PARIS : Le ministre français de l'Intérieur Bruno Retailleau a appelé les préfets à renforcer la vigilance sur le territoire national. Il a notamment demandé de cibler les lieux de culte, les rassemblements festifs et les intérêts israéliens et américains. Cette demande a été transmise par télégramme. Elle a été envoyée vendredi. Cela fait suite à l'attaque israélienne en Iran.

« Il convient de porter une vigilance particulière à l'ensemble des sites qui pourraient être ciblés par des actes de terrorisme ou de malveillance de la part d'une puissance étrangère », a-t-il indiqué dans un télégramme consulté par l'AFP, alors qu'Israël et l'Iran poursuivaient leurs échanges de frappes meurtrières.

Les hostilités ont été déclenchées par une attaque israélienne massive contre des sites militaires et nucléaires iraniens, à laquelle Téhéran riposte avec des missiles balistiques. 

Dans ce contexte, M. Retailleau demande aux préfets de porter « une attention particulière » à la sécurité des lieux de culte, des établissements scolaires, des établissements publics et institutionnels, ainsi que des sites à forte affluence, notamment au moment des entrées et des sorties, et ce, incluant les « rassemblements festifs, culturels ou cultuels ».

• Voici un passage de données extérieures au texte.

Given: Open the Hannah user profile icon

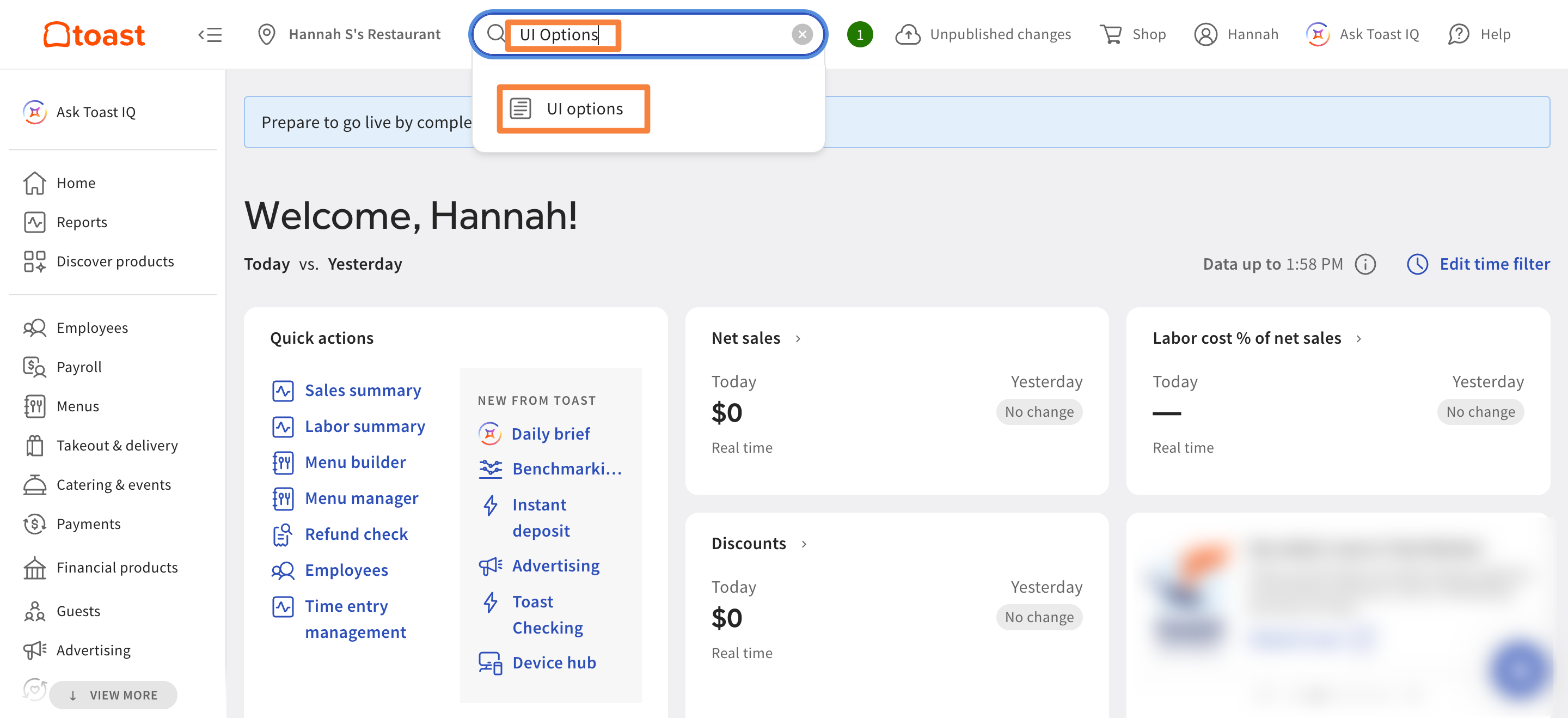Looking at the screenshot, I should (1205, 35).
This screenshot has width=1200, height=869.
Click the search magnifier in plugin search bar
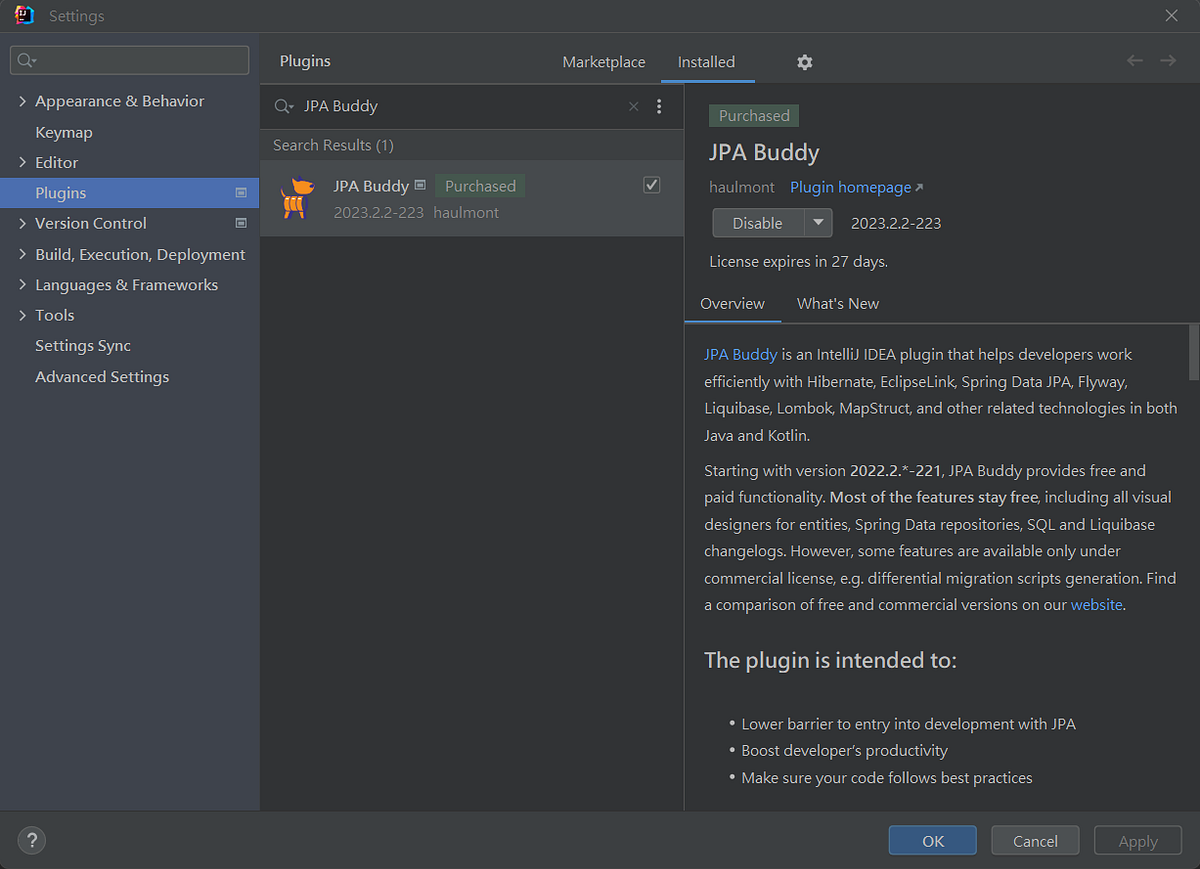tap(283, 105)
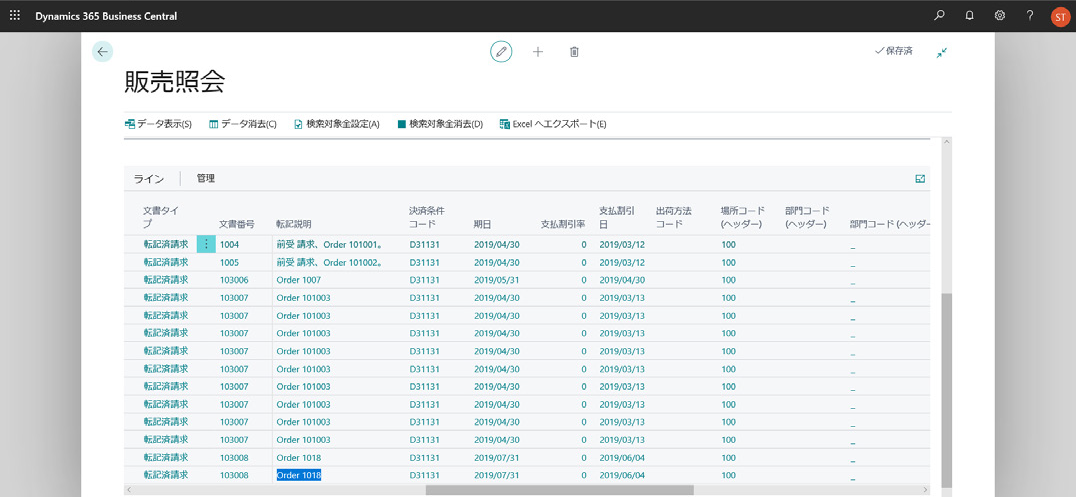Open the ST user account avatar
The image size is (1077, 497).
1060,16
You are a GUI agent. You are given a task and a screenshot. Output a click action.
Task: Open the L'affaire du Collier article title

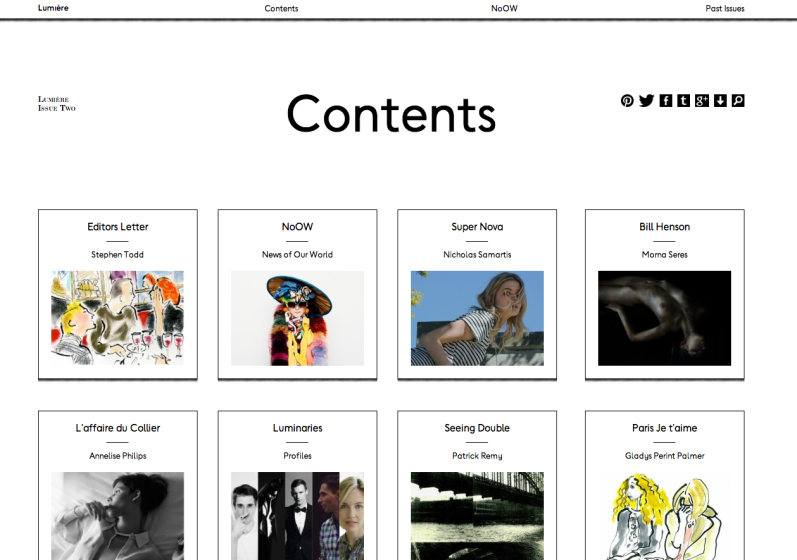(x=118, y=428)
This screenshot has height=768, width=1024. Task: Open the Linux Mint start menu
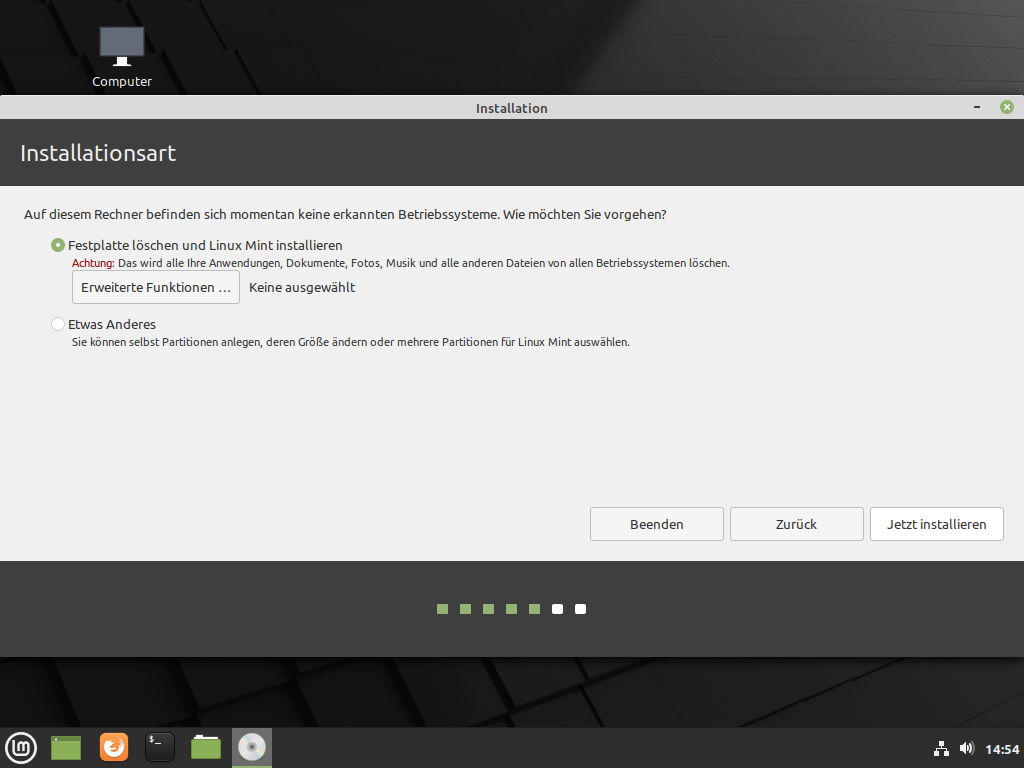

Ces mesures de protection renforcée s'appliquent également aux « intérêts israéliens et américains ainsi qu'aux établissements de la communauté juive ».

Le ministre a appelé à la mobilisation des services de renseignements, des forces de sécurité intérieure, des polices municipales et des élus locaux, ainsi que du dispositif Sentinelle.

Vendredi soir, le président Emmanuel Macron a annoncé un « renforcement » du dispositif Sentinelle, qui déploie des militaires en France, « pour faire face à toutes les potentielles menaces sur le territoire national ».